DynamoDB Streams and AWS Lambda Triggers
Amazon DynamoDB is integrated with AWS Lambda so that you can create triggers—pieces of code that automatically respond to events in DynamoDB Streams. With triggers, you can build applications that react to data modifications in DynamoDB tables.
If you enable DynamoDB Streams on a table, you can associate the stream Amazon Resource Name (ARN) with an AWS Lambda function that you write. Immediately after an item in the table is modified, a new record appears in the table's stream. AWS Lambda polls the stream and invokes your Lambda function synchronously when it detects new stream records.

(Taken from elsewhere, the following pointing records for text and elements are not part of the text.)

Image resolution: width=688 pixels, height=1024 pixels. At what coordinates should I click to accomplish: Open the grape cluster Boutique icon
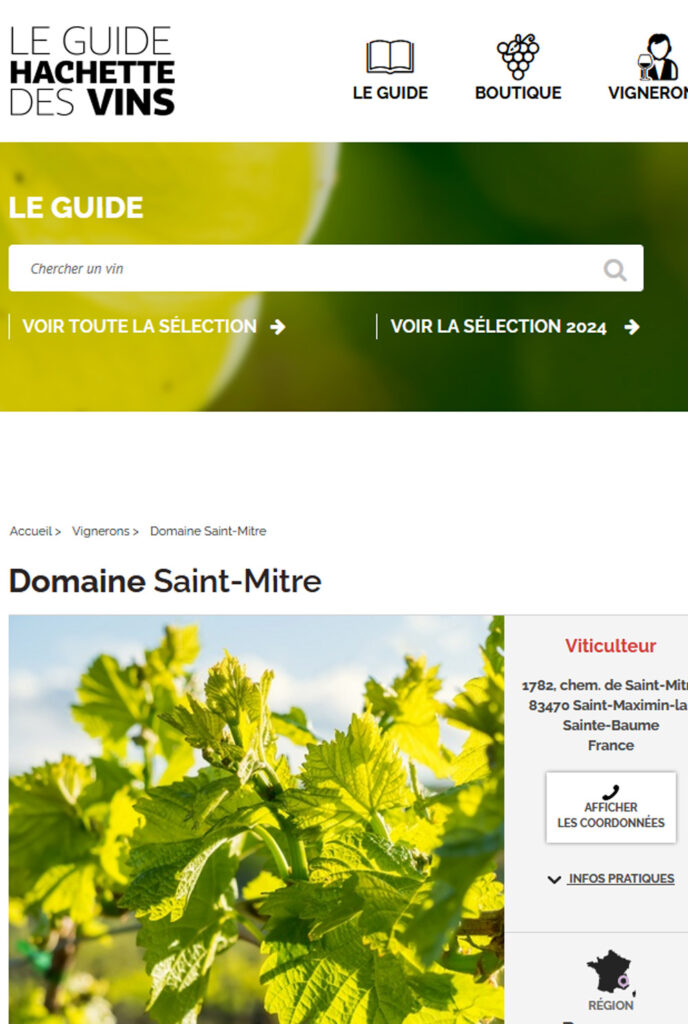click(x=518, y=56)
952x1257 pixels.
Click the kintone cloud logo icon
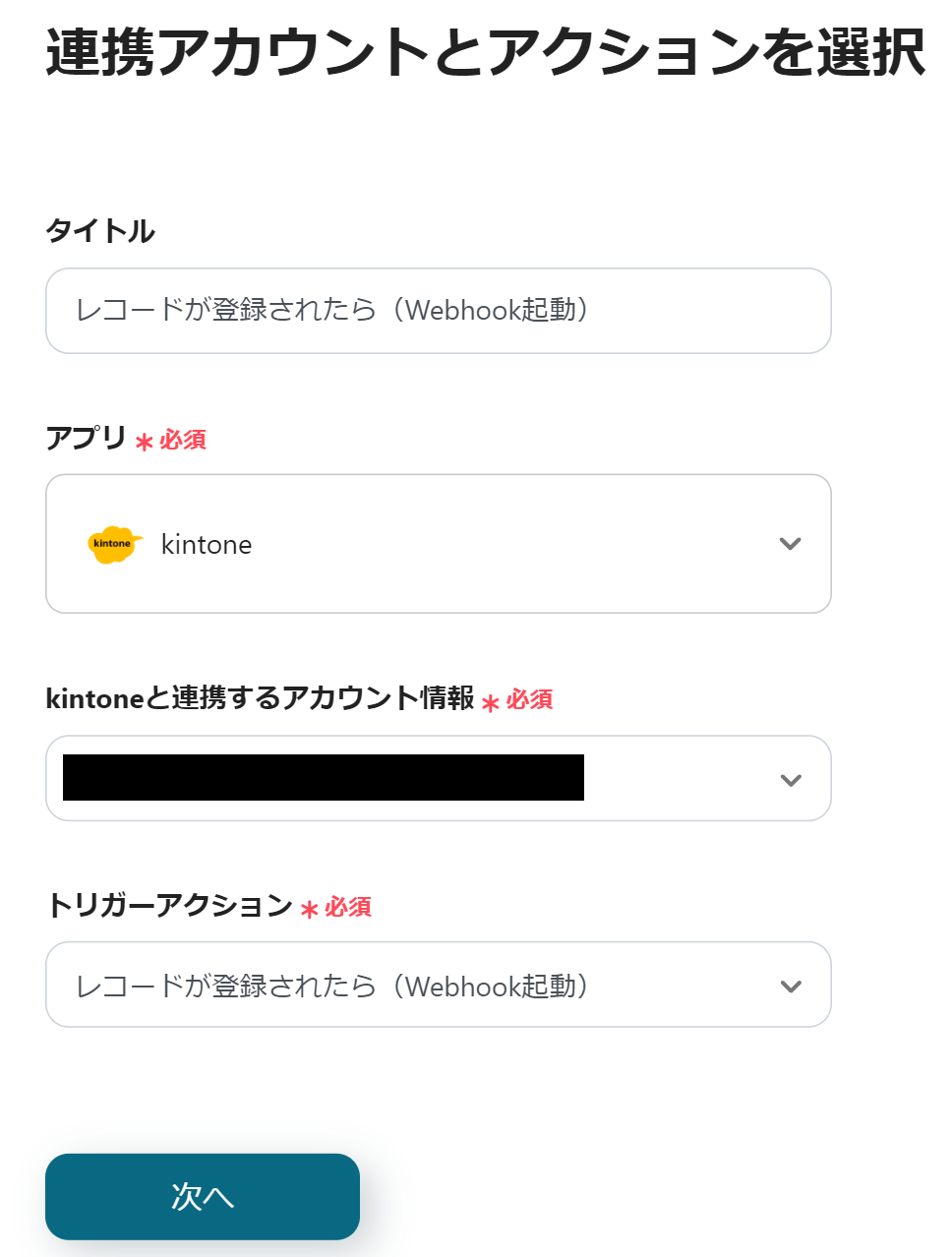(x=114, y=544)
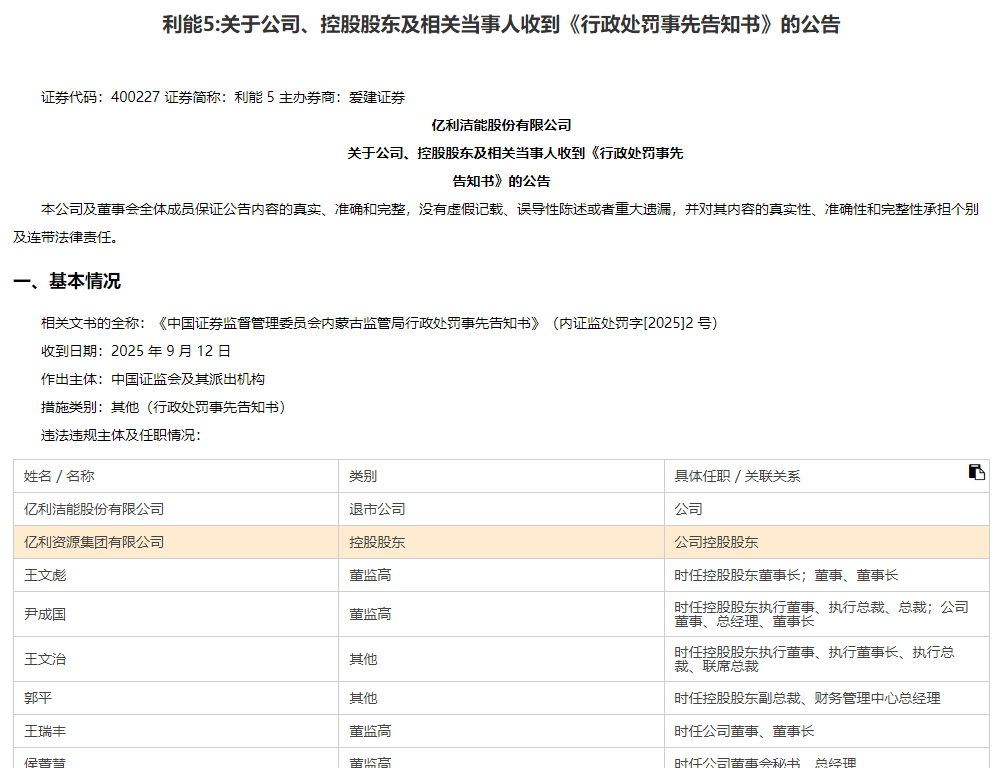Select the 一、基本情况 section heading
The height and width of the screenshot is (768, 1003).
[x=67, y=281]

The Lambda function can perform any actions you specify, such as sending a notification or
initiating a workflow. For example, you can write a Lambda function to simply copy each
stream record to persistent storage, such as Amazon Simple Storage Service (Amazon S3), to create a permanent audit
trail of write activity in your table. Or suppose that you have a mobile gaming app that
writes to a GameScores
table. Whenever the TopScore
attribute of
the GameScores
table is updated, a corresponding stream record is written to
the table's stream. This event could then trigger a Lambda function that posts a
congratulatory message on a social media network. (The function would simply ignore any
stream records that are not updates to GameScores
or that do not modify the
TopScore
attribute.)
If your function returns an error, Lambda retries the batch until it processes successfully or the data expires. You can also configure Lambda to retry with a smaller batch, limit the number of retries, discard records once they become too old, and other options.